Tan sólo tuvo que aguardar un instante la respuesta.

—Andamos de reculada, capitán.

—Ice el estay de perico y la cangreja, señor Barthe. Mantenga las escotas a barlovento para que nos empuje lejos del bajío.

Los marineros aferraron las drizas antes de que se dieran las voces de rigor, y la lona flameó en lo alto, iluminada por una luna que permanecía oculta tras la bruma. El viento aguantó unos instantes, revolviéndole el cabello a Hayden.

—Mejor será que no demos con otro bajío. Suelte la mejor ancla de proa que tengamos, señor Archer, a ver si averiguamos cuál es nuestra situación aquí.

—A la orden, señor.

Los hombres del castillo de proa se apresuraron a ocupar sus puestos y soltar el ancla.

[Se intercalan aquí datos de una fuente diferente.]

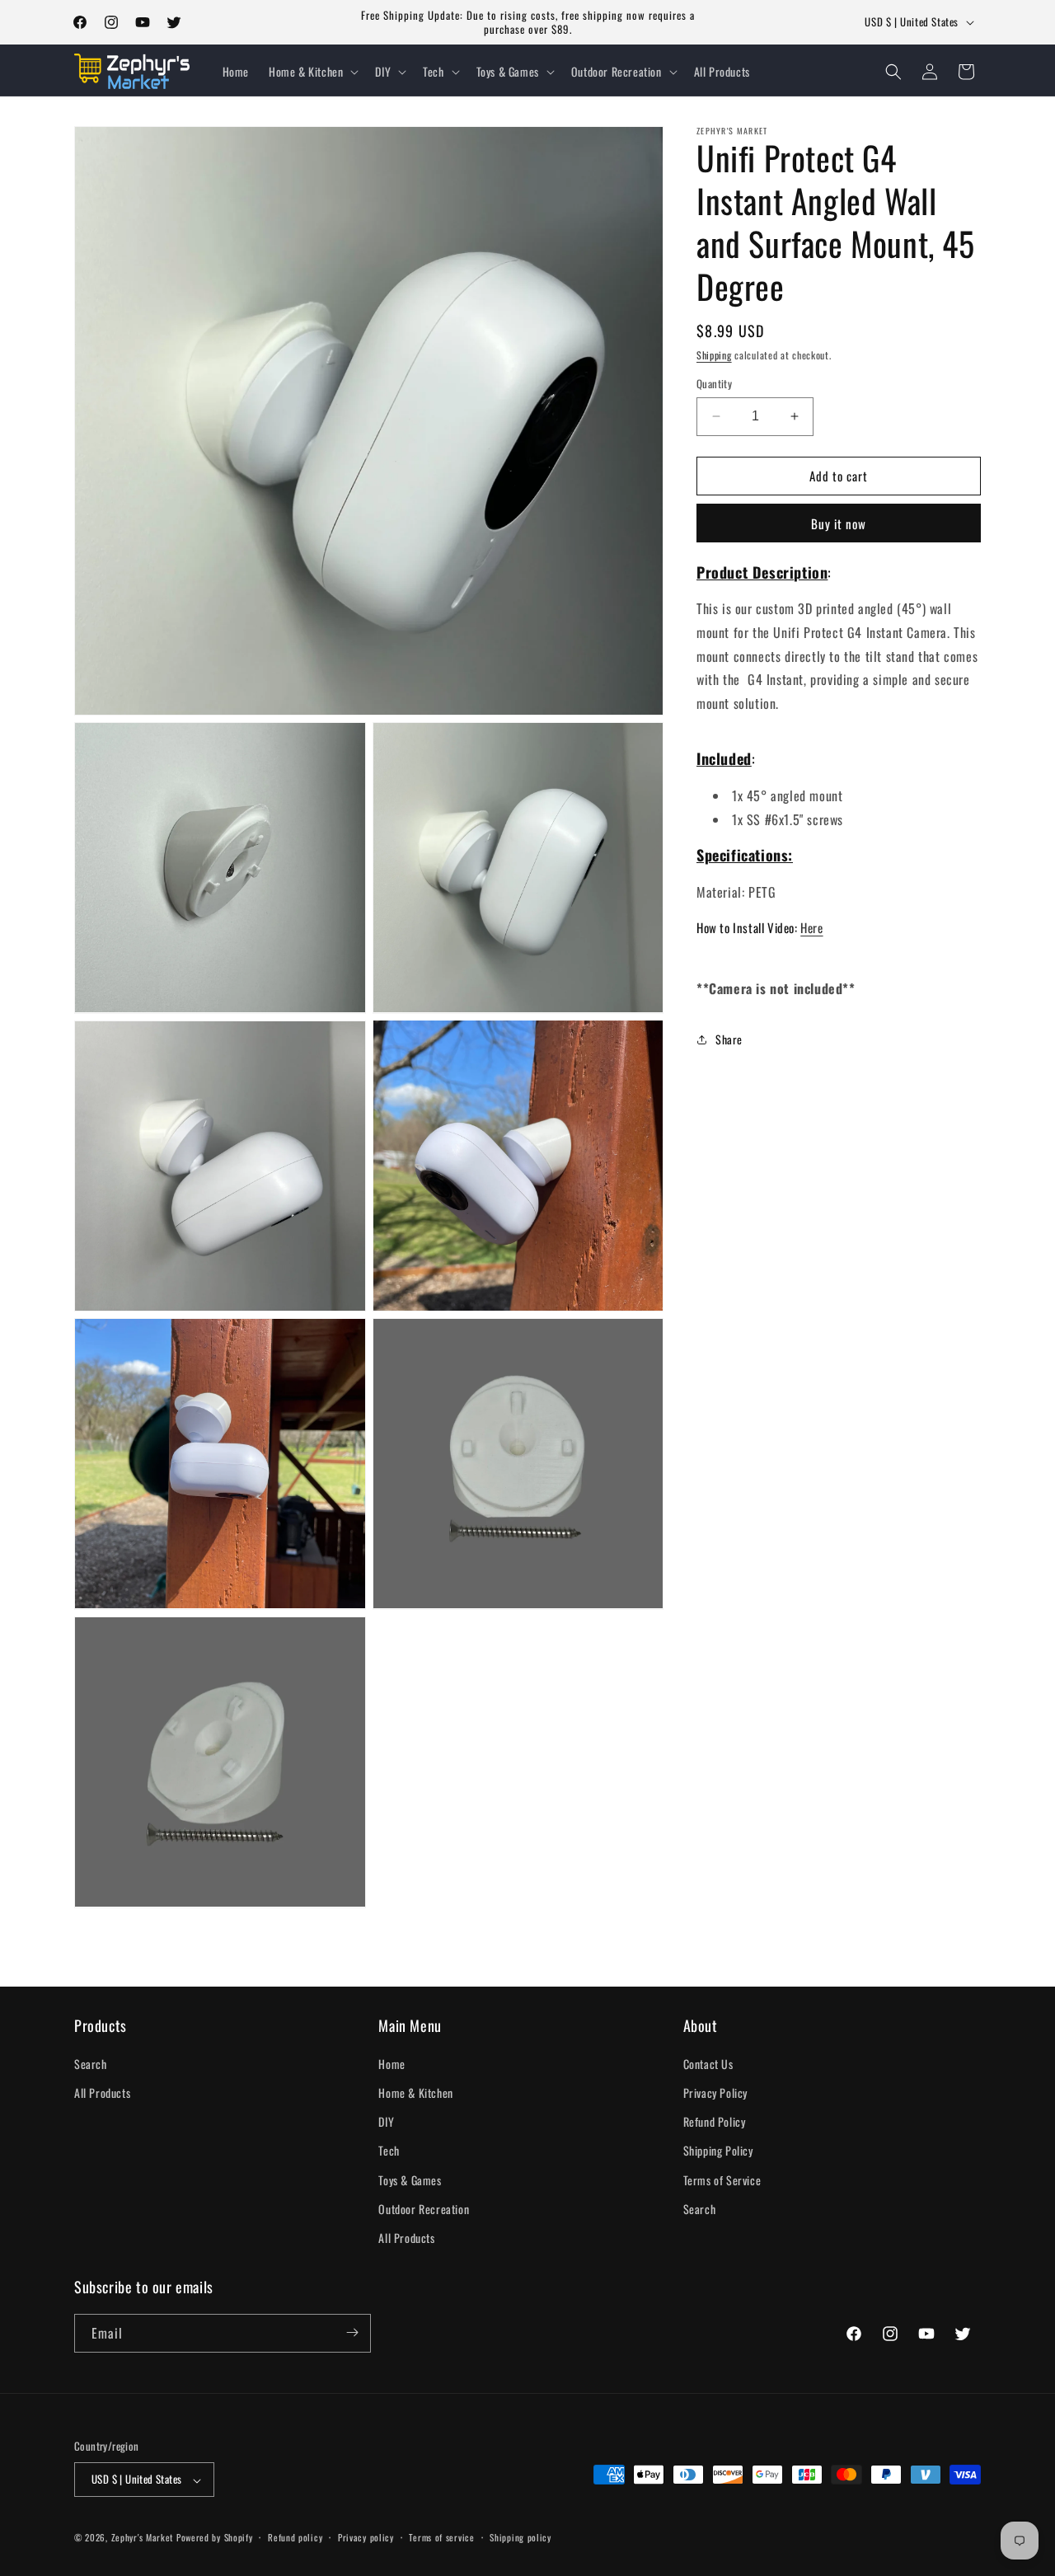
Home (391, 2064)
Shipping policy (520, 2538)
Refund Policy (714, 2122)
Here (811, 928)
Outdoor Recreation (423, 2209)
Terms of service (441, 2538)
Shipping (714, 355)
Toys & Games (409, 2180)
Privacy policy (366, 2538)
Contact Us (708, 2064)
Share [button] (729, 1039)
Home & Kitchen (415, 2093)
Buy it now (838, 523)
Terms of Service (722, 2180)
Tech (388, 2151)
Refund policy (295, 2538)
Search (90, 2064)
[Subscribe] (352, 2332)
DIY (386, 2122)
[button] (312, 71)
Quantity (714, 384)
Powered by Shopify (214, 2538)
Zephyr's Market (142, 2538)
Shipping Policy (718, 2151)
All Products (102, 2093)
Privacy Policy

—Señor Archer. No tenemos tiempo de andarnos con remilgos. Suelte la boza de uña de cadena. Más tarde nos encargaremos de hacer las reparaciones necesarias.

La soltaron, y el ancla se deslizó con violencia rascando la madera de la parte superior del casco, lo que provocó en los hombres una mueca, como si les doliera a ellos. El cable del ancla asomó a través del escobén, mientras un miembro de la dotación lo humedecía para evitar que la fricción produjese chispas. Pero, antes de que el cable hubiese descendido unas cuantas brazas, el ancla tocó fondo. Hayden no permitió que largasen mucho más cable antes de dar la orden.

—Cinco brazas y media, señor Archer —informó el encargado sondeando la profundidad desde la proa.

Un murmullo de alivio generalizado se extendió por cubierta, aunque el comportamiento del navío no alentó precisamente a su capitán.

—Será mejor que sonde a popa —le ordenó Hayden, y Archer cobró rápidamente la sondaleza y echó a correr hacia el alcázar, con el escandallo zarandeándose del puño derecho.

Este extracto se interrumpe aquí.